● **EXCERPTED TEXT**
(begin)

Iran says ready to talk to Ukraine on claims of arming Russia

Ukraine has been vocal about the purported use of Iranian drones, and the EU is considering sanctions on Tehran.

A police officer inspects parts of an unmanned aerial vehicle (UAV), what Ukrainian authorities consider to be an Iranian made suicide drone Shahed-136, at a site of a Russian strike on fuel storage facilities
Ukraine accuses Russia of using the Shahed-136, albeit re-branded as Geran-2 with its own tail numbers [File: Vyacheslav Madiyevskyy/Reuters]

Tehran, Iran – The Iranian government says it is ready to talk to Ukrainian officials to address allegations that it is arming Russia and plans to ramp up military cooperation with it, as the war in Ukraine nears the end of its eighth month.

In a statement issued late on Tuesday, Iranian foreign ministry spokesman Nasser Kanani reiterated Tehran’s denials about sending drones to Russia to be used in the conflict, and for the first time expressed readiness for “dialogue and negotiation with Ukraine to clear these allegations”.

It came after Ukrainian Foreign Minister Dmytro Kuleba said on Monday he had proposed to President Volodymyr Zelenksyy the formal breaking of diplomatic ties with Iran after Russia’s latest attacks, which killed several people and damaged infrastructure.

Kuleba said the Ukrainian government had no doubts that Iranian Shahed-136 “kamikaze” drones were used in Monday’s attacks, and believed Tehran would possibly continue supplying arms to Moscow.

(end)

● **WORK TO COMPLETE**
**1.** Do these statements agree with the article on Iran and Ukraine? Answer yes or no for each, quoting the deciding words. (a) The Iranian statement came from a foreign ministry spokesman. (b) The EU has already imposed sanctions on Tehran. (c) Ukraine says Russia uses the Shahed-136 under the name Geran-2.
**2.** Reproduce the article on Iran and Ukraine from "Iran says ready" up to and including "its eighth month.".
The records that come next are separate material, unrelated to the article on Iran and Ukraine.

● **EXTRACTED RECORDS**
(begin)

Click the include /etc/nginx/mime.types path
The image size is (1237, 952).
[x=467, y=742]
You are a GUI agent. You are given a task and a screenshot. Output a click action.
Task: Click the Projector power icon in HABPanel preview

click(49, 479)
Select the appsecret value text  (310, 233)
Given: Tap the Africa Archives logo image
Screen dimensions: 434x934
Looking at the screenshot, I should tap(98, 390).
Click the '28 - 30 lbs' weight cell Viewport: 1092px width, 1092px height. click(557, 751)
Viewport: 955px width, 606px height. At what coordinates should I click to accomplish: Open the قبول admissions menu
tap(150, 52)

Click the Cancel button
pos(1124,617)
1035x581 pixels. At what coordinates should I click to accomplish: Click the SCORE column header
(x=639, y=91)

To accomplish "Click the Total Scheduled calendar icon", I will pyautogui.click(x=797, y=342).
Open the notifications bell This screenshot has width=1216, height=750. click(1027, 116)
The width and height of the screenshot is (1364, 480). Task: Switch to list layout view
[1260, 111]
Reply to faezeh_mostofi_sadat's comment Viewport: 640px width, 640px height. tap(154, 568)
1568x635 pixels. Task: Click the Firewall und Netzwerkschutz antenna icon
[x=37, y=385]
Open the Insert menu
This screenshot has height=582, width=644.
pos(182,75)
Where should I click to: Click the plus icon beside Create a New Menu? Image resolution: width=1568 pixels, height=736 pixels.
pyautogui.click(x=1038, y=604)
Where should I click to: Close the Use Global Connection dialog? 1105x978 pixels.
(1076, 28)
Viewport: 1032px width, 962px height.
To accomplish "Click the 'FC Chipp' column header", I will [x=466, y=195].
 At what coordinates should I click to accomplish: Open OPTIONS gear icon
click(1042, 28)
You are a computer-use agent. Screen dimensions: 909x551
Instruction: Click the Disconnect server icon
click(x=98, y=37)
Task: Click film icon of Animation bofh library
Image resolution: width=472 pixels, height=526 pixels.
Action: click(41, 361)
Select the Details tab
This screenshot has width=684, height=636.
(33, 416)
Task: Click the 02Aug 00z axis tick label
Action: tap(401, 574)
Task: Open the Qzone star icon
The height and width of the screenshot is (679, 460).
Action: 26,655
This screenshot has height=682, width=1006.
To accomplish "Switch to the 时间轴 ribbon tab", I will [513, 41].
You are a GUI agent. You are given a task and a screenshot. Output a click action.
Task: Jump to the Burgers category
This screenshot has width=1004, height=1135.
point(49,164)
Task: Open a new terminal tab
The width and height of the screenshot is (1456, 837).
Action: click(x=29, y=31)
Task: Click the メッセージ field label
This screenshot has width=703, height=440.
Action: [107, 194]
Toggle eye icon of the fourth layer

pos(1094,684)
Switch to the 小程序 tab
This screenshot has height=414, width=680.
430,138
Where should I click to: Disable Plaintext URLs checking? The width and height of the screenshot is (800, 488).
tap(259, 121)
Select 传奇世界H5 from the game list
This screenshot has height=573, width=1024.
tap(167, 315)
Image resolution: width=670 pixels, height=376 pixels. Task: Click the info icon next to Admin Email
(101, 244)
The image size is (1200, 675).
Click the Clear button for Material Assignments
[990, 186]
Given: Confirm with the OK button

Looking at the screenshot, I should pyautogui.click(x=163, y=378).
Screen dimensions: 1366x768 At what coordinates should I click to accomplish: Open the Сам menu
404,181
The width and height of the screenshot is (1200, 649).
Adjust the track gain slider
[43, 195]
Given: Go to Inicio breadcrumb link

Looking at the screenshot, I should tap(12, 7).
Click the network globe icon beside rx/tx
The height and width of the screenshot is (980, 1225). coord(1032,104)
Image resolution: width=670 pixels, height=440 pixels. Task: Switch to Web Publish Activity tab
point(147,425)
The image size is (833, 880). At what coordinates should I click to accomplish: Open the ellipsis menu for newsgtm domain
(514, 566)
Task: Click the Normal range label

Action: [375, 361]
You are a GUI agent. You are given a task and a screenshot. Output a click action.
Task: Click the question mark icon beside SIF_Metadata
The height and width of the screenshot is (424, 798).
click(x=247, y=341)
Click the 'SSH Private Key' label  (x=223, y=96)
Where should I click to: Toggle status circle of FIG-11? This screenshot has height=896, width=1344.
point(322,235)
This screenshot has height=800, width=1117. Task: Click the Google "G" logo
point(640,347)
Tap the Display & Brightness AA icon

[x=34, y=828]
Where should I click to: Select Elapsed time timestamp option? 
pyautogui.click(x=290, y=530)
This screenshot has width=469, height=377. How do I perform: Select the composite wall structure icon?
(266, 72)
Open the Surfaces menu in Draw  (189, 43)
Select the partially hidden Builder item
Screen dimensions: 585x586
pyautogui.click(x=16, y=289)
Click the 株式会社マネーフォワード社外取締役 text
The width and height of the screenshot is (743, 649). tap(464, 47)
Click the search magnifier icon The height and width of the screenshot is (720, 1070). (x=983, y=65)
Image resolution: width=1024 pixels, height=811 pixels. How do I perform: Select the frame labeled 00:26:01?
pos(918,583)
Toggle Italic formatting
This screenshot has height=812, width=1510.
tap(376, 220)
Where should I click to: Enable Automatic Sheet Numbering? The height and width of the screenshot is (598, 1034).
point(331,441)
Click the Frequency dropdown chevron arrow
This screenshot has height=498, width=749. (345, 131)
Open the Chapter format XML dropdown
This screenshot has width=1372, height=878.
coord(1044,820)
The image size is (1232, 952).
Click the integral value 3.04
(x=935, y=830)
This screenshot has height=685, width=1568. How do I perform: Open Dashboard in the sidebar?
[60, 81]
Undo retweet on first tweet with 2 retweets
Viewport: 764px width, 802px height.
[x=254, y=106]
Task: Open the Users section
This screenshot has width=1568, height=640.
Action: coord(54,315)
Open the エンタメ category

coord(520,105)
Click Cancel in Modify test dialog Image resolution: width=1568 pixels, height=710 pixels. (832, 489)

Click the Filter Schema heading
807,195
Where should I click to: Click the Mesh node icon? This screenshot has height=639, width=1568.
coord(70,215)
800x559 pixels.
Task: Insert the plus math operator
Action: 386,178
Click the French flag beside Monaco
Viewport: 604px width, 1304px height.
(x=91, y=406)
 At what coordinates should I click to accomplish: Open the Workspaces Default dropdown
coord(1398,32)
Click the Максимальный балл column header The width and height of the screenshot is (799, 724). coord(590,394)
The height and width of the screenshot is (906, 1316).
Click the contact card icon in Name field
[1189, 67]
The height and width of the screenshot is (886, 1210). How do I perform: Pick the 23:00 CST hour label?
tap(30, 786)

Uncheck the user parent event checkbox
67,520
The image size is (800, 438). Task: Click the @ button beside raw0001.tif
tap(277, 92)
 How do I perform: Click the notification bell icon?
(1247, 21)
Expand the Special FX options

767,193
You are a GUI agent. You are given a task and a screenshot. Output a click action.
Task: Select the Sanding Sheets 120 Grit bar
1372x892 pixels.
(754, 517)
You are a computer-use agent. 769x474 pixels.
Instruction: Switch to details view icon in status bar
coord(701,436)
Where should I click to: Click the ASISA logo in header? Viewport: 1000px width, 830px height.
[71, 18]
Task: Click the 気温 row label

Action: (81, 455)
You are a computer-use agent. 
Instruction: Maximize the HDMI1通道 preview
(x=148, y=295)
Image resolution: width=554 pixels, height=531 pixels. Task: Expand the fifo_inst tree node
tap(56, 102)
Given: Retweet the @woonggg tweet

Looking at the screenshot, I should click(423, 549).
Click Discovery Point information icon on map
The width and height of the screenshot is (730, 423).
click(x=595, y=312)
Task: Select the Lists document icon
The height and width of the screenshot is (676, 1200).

(end)

● **ANSWERS BY TASK**
**1.**
(a) Yes: "Iranian foreign ministry spokesman Nasser Kanani"
(b) No: "the EU is considering sanctions on Tehran"
(c) Yes: "re-branded as Geran-2"

**2.**
Iran says ready to talk to Ukraine on claims of arming Russia

Ukraine has been vocal about the purported use of Iranian drones, and the EU is considering sanctions on Tehran.

A police officer inspects parts of an unmanned aerial vehicle (UAV), what Ukrainian authorities consider to be an Iranian made suicide drone Shahed-136, at a site of a Russian strike on fuel storage facilities
Ukraine accuses Russia of using the Shahed-136, albeit re-branded as Geran-2 with its own tail numbers [File: Vyacheslav Madiyevskyy/Reuters]

Tehran, Iran – The Iranian government says it is ready to talk to Ukrainian officials to address allegations that it is arming Russia and plans to ramp up military cooperation with it, as the war in Ukraine nears the end of its eighth month.